Why? Because l was honest with the finances in the estate – now she is just bloody minded. I don’t do revenge it’s not really my thing, l tend to be more of the belief of ‘give someone enough rope’, as well as a firm believer in karma!! But of course with her involved, l have thought up all nasty thoughts of sorts, but have to accept that the past is the past – what will be will be. It’s not an easy pill to swallow, especially as l know the truth. But time will tell.
However yesterday, at great pains to myself, l did take 263 photographs of the albums and managed to quietly take a few away. So now l have a smattering of my childhood, which is very useful to fill out my stories with some authenticity but equally it means to a certain degree l can fill in some of the missing gaps to my childhood and my Father’s autobiography and that’s a good thing. I have now some 1200 photos in image.
I will probably send the albums back to her, but maybe l wont. I think she is keeping them out of spite, and even think she is going to throw them away!
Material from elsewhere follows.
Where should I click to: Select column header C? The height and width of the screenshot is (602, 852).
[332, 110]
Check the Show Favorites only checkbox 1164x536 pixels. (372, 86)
I find it odd that my Sister with her passion for all of these albums hasn’t shifted one out of my Father’s house since October, not one album? Surely if they had meant that much to her she would have removed them? But then, ironically we get back to this thing called empathy… she actually hasn’t shown any of it towards anything he owned – she has taken nothing. I on the other hand, have taken the very essence of his life – his words, his readings, parts of his soul with the soft toys, a coat he loved and l wear, a host of other things to remind me of him. I work with him closer every single day these days with his words than we ever allowed ourselves as Father and Son when he was alive, and why? Because my Sister owned him as far as she was concerned, no one else could have him … or l should say his money. She didn’t even truly want him to interact with his Son. Oh yes, the truth is also out on that one too.
He was an absolute bastard of a man when alive, but he was still my Dad, and l loved him. in many ways l have rescued him from my Sister.